От него узнали, что курьеры добирались все с большим трудом, что в Восточной Пруссии князь Шварценберг жаловался на то, что его «положение, будучи уже затруднительным, грозит еще ухудшиться».
Тогда князь Невшательский еще раз попытался склонить Наполеона покинуть Москву и отойти в Польшу. За это он получил резкую отповедь:
— Вам захотелось прогуляться в Гросбуа и повидать Висконти?..
Эти слова привели больного в ярость.
— Безумец! Он таки сошел с ума! Он загонит всех нас в могилу! Стоит на Двине напасть на маршалов Виктора, Удино и Гувьон-Сен-Сира, и мы блокированы без надежды уйти живыми. С каждым днем русские наглеют.
И в самом деле положение Москвы все ухудшалось. Как-то вечером граф Дарю, государственный министр, ведающий снабжением, придя к своему кузену, — что заставило Марианну спрятаться, — не скрывал своих опасений.

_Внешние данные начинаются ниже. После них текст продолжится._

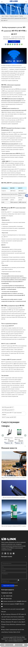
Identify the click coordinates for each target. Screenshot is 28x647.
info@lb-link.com (19, 604)
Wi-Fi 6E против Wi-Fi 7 (8, 410)
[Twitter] (8, 553)
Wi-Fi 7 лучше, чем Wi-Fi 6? (9, 417)
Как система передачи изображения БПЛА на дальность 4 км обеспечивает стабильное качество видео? (14, 526)
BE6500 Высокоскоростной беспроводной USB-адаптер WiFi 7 (8, 437)
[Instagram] (14, 553)
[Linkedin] (5, 553)
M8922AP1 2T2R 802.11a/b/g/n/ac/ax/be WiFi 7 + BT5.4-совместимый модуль (19, 437)
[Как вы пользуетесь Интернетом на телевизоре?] (14, 488)
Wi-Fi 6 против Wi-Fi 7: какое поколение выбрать (12, 413)
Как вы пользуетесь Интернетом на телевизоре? (14, 497)
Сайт (24, 38)
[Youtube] (11, 553)
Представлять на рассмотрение (8, 585)
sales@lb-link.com (21, 601)
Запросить (7, 443)
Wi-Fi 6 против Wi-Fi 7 (7, 407)
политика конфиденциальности (15, 641)
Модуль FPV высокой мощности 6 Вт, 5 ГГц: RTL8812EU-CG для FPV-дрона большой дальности (14, 477)
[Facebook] (2, 553)
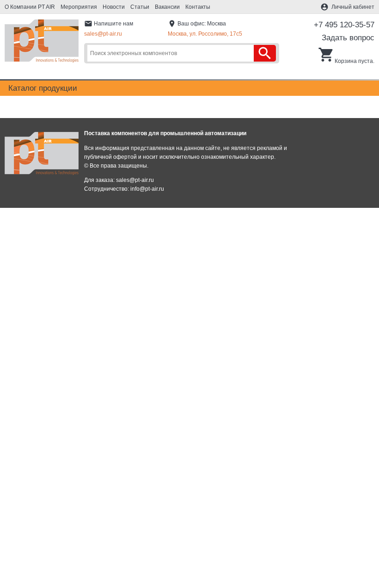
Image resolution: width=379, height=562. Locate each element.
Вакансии (167, 7)
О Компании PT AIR (30, 7)
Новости (114, 7)
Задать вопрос (348, 37)
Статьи (139, 7)
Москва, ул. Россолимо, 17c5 (205, 34)
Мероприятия (79, 7)
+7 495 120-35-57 (344, 24)
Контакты (197, 7)
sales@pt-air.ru (103, 34)
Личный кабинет (352, 7)
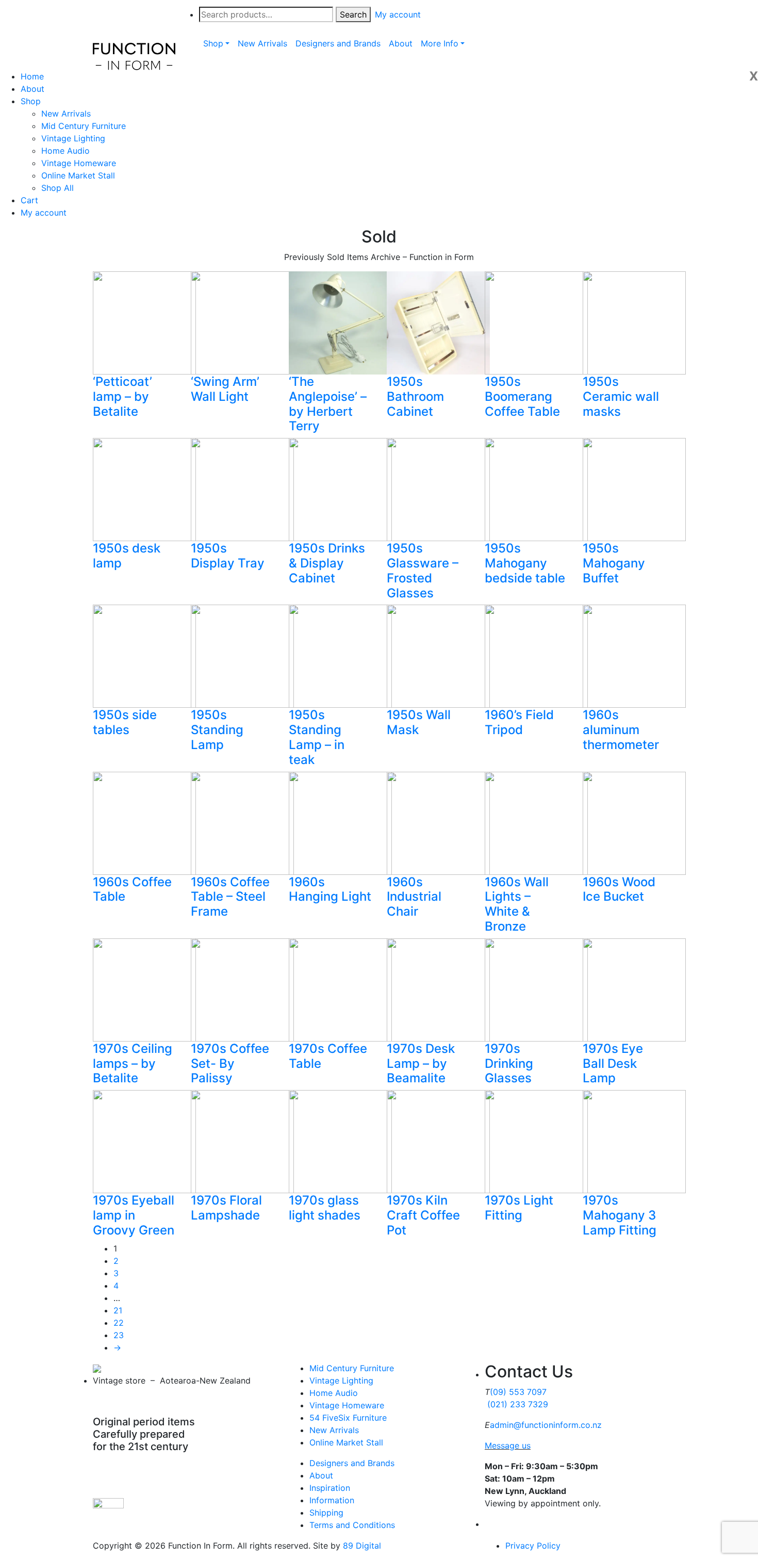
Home (32, 76)
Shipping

— Русские уже дошли до того, что захватывают в пригородах и слободах людей и лошадей, перевозящих продовольствие. Приходится давать им многочисленный эскорт. Почта работает все хуже и хуже: из двух гонцов — один исчезает!..
Таким образом, каждый вечер очередная плохая новость увеличивала тяжесть на сердце Марианны. Она почти физически ощущала, как захлопывается над нею и ее друзьями западня. И однажды утром, увидев Императора, проезжающего под окном на лошади, она едва удержалась, чтобы не броситься к нему, умоляя уехать, перестать упрямиться, обрекая всех на медленную смерть под гнетом ужаса бесконечных зимних ночей, которые уже не за горами! Но он казался безразличным ко всему, что его окружало. Покачиваясь на Туркмене, одной из его любимых лошадей, он спокойно ехал, заложив руку в вырез жилета, улыбаясь необычно теплому осеннему солнцу, словно поддерживавшему его упрямство.
«Никогда мы не уедем отсюда!» — в отчаянии подумала она. И всю ночь ее мучили кошмары.
Это произошло вечером двенадцатого октября, когда пришла новость более приятная, чем накануне, и принес ее все тот же неутомимый Боннэр: письмо, пришедшее в интендантство для Бейля.